#### Excerpted passage
====
1. ## Logic proofs

Hello,

I have to solve this logic proof. I don't even know where to begin. It is supposed to resolve to true or false. Can anyone help?

$(P \equiv Q) \equiv P \lor Q \Rightarrow P \land Q$

Thank you for any help,
DHS1

2. Originally Posted by DHS1
$(P \equiv Q) \equiv P \lor Q \Rightarrow P \land Q$
What?

Are you trying prove or disprove this:

$P\iff Q\equiv (P\lor Q)\land (P\land Q)$

3. I am trying to prove this:

$P \equiv Q \equiv P \lor Q \Rightarrow P \land Q$

But since the equivalence operator is associative, there are two possible
interpretations of formula:

$(P \equiv Q) \equiv P \lor Q \Rightarrow P \land Q
$

and
$
P \equiv (Q \equiv P \lor Q \Rightarrow P \land Q)$

So I have to try to prove both of them. I only asked for help on one of them because I didn't want the thread to seem overwhelming and get skipped over.
====
#### Data listing

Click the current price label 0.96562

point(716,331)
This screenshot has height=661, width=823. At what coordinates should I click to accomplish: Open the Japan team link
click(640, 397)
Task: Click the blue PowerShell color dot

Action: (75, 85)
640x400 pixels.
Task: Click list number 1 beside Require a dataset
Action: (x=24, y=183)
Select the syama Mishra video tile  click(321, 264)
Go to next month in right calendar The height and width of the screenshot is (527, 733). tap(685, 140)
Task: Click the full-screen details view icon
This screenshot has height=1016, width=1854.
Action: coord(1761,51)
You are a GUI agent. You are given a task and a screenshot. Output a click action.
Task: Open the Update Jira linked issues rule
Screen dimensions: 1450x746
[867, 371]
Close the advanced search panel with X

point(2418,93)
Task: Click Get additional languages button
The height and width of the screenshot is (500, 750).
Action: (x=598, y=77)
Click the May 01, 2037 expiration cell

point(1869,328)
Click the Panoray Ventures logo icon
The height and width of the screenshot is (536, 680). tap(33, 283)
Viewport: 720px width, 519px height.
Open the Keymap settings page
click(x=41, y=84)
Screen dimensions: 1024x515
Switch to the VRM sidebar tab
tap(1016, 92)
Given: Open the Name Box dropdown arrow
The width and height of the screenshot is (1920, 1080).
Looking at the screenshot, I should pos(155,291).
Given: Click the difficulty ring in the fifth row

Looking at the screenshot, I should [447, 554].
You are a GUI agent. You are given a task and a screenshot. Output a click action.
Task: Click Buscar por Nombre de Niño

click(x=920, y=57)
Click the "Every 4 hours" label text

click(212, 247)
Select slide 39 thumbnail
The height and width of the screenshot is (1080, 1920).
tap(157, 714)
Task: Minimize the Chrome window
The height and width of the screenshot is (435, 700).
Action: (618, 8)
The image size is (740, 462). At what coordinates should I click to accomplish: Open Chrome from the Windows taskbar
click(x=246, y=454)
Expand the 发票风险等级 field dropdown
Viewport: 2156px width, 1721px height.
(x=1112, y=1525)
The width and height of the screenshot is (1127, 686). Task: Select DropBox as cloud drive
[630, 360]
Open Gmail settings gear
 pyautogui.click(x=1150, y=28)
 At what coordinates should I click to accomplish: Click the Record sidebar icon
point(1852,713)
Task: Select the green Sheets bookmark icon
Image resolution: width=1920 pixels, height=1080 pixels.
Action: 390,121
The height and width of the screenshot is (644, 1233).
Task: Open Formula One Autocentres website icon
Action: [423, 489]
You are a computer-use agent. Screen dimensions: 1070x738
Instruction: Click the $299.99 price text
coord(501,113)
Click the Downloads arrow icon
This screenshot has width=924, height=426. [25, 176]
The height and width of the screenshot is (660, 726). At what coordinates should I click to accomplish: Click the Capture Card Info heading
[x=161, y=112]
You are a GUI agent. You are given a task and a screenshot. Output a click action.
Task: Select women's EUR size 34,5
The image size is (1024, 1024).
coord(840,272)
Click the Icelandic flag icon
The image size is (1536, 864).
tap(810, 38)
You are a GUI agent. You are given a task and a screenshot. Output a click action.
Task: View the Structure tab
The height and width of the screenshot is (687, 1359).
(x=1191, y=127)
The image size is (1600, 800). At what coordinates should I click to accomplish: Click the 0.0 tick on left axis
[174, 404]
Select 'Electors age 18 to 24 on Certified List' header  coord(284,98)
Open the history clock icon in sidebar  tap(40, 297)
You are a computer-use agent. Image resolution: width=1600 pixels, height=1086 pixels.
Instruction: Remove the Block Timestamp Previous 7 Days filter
====
#### Instructions to follow
Could you rewrite the part of the logic proof thread that opens with "1. ## Logic" and closes with "Can anyone help?", changing "begin" to "start"? The lines after the logic proof thread are separate material.

#### The response
1. ## Logic proofs

Hello,

I have to solve this logic proof. I don't even know where to start. It is supposed to resolve to true or false. Can anyone help?